Several of the agents who beat the odds and managed to slip through North Korean territory were later killed by friendly fire as they tried to cross battle lines. Nichols would later tell his agents to “discard all their clothing and approach with their hands in the air,” which he claimed reduced losses. But the number of lives lost in parachute drops would remain staggering throughout the war. The toll stains the memory that many South Korean war veterans have of Nichols.
“Nichols was very focused, but he sacrificed too many Koreans to accomplish his mission,” said Lee Kang-hwa, a retired general in the South Korean air force who fought in the war and knew Nichols. “It is very unfortunate that a lot of Koreans were sent to die.”
Nichols was not the only American sending South Koreans to near-certain death. CIA operations during the war were “not only ineffective but probably morally reprehensible in that the number of lives lost and the amount of time and treasure expended was enormously disproportionate to attainments there from,” an agency review concluded years after the war.
In the panicked summer of 1950, however, the losses were acceptable, at least to the Americans. The deaths certainly did nothing to hurt Nichols’s reputation among air force and army generals in Korea and in Tokyo. A measure of his rising status was the changed behavior of his prewar nemesis, General Willoughby. In April, Willoughby wanted Nichols out of Korea; by August, he wanted Nichols working exclusively for him.
In mid-September, Willoughby was “about to absorb” Nichols and his code-break team, a possibility that horrified Partridge. “I strenuously oppose this move,” Partridge wrote in his diary. In the final months of 1950, Partridge referred five times in his diary to his turf war with Willoughby over Nichols. Panicked about what he should do to keep his best agent, Partridge even sought Nichols’s advice. Telling Partridge exactly what the general wanted to hear, Nichols said he was an air force man and wanted to remain an air force man. He seems to have used the tussle between the army and the air force to increase his own power. Nichols was “concerned especially with the Air Force’s side of the picture, while the others [were] concerned with the Army’s side,” Partridge wrote in his diary. “For this and other reasons, I am going to continue to oppose the absorption of Nichols’ unit.”

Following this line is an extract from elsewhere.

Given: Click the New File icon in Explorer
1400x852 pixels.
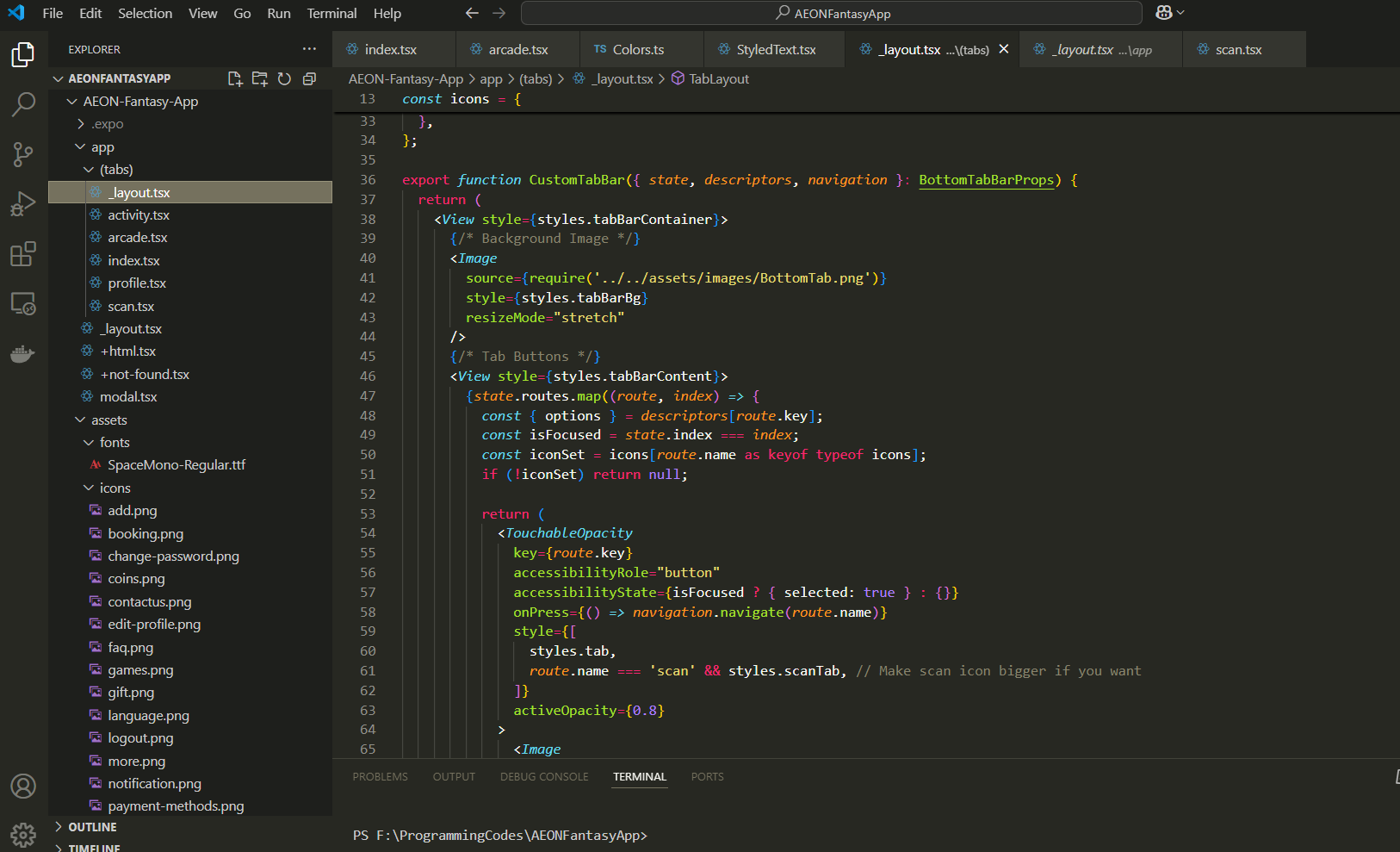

Nichols wagered that he would have more resources and less supervision under Partridge than under Willoughby. It was a canny bet. Within six months, Nichols would take command of a special operations unit created especially for him (although the term “special operations” was not yet used in the U.S. military). He would also begin building spy bases on islands around North Korea. Willoughby, meanwhile, would soon be banished from the Far East Command and spend much of the rest of his life sidestepping responsibility for his errors in judgment in Korea.